L'accumulation, entre travail de fond et réformes, explique-t-il, a permis la valeur ajoutée du Budget 2007. Fathallah Oualalou en est convaincu : pas de croissance économique pour un pays qui stagne. Le socialiste est un militant rassuré. «Aujourd'hui, il y a une adhésion à la culture de la réforme».
La gouvernance est en train de changer dans le bon sens dans notre pays, affirme ce responsable gouvernemental avant de préciser que les établissements publics prennent en charge aujourd'hui 61% de l'effort du Budget de l'Etat.
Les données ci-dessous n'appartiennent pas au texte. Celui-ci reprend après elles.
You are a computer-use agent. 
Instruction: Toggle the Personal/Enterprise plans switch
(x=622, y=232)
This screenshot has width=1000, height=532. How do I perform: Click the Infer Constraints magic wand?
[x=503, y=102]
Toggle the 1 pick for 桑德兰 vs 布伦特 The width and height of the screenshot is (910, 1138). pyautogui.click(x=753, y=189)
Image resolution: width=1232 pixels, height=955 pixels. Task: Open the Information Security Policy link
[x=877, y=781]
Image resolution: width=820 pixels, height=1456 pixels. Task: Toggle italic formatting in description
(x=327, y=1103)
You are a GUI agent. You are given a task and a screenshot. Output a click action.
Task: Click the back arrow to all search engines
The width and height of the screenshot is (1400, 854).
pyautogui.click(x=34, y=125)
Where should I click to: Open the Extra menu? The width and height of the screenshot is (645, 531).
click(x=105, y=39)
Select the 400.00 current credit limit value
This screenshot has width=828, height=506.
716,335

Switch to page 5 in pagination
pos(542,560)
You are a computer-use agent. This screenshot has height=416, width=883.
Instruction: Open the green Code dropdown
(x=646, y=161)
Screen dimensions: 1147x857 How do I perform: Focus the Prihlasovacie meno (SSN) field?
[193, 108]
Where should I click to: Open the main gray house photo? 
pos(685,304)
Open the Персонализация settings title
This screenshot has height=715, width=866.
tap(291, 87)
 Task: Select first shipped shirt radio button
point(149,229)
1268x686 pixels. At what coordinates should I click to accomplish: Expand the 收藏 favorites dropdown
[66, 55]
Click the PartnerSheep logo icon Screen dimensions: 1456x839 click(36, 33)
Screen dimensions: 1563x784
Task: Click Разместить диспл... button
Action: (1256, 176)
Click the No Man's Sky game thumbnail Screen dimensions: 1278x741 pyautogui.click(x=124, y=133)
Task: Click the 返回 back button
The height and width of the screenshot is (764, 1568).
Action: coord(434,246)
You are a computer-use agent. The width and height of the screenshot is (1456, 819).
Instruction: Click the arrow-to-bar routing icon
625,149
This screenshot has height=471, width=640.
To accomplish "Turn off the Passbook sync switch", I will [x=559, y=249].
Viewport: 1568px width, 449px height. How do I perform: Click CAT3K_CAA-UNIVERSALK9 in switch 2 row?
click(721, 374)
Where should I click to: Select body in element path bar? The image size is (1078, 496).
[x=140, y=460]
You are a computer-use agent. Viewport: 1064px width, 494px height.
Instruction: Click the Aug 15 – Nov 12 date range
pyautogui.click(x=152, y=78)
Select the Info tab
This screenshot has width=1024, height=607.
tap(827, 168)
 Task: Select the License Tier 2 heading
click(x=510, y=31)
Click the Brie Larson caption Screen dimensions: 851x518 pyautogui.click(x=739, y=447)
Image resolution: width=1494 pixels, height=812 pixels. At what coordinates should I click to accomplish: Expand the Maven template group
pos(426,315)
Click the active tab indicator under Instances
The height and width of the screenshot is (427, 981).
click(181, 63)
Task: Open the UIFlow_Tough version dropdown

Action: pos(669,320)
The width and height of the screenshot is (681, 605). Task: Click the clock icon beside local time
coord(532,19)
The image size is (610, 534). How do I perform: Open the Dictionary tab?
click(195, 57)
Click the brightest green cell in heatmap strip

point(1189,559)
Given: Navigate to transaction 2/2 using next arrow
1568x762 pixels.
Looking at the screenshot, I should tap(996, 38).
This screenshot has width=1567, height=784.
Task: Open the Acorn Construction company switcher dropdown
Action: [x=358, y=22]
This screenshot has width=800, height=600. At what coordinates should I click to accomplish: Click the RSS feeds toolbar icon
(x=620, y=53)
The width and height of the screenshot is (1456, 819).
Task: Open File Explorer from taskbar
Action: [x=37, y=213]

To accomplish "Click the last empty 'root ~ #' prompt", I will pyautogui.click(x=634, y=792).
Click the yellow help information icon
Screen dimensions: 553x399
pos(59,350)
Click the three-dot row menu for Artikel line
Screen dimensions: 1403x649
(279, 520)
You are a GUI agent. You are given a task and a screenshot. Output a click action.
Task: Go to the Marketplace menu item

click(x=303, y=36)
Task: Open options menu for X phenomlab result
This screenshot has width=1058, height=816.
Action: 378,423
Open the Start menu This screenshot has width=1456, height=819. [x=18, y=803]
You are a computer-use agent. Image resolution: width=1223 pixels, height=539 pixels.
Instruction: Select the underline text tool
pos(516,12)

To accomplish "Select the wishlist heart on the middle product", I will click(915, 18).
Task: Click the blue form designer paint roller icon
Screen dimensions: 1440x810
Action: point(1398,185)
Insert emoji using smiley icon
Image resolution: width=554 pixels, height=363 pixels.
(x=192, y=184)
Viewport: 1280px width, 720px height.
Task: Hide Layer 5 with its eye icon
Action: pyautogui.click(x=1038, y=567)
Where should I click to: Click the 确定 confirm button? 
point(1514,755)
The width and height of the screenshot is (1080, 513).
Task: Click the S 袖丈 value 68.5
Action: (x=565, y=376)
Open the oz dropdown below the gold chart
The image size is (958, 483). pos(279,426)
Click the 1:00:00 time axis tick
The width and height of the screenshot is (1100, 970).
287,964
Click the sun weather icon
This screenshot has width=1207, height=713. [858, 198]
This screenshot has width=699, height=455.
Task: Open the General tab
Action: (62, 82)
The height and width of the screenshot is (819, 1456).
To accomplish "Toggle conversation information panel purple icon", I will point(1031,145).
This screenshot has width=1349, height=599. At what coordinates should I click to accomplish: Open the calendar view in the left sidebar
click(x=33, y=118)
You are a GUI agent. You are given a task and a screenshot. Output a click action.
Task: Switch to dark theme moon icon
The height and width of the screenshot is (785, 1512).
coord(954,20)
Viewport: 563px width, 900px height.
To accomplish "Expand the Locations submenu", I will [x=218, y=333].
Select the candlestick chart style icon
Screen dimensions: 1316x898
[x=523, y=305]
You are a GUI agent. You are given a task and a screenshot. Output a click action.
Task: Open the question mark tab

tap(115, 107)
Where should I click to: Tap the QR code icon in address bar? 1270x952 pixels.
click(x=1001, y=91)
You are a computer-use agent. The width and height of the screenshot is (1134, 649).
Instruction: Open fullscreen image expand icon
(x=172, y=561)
«Cela ne veut pas dire que nous sommes des anges mais que le pays a changé, que les responsables sont aujourd'hui plus contrôlés par tout le monde, c'est-à-dire l'opinion publique, les journaux, le parlement, le monde. C'est cela la démocrattie et c'est ce qui nous permet d'avancer».
L'avocat d'une politique économique maîtrisée le déclare sans l'once d'une hésitation : les arrestations des barons de la drogue n'ont pas affecté l'économie marocaine, contrairement à la campagne d'assainissement de 1996.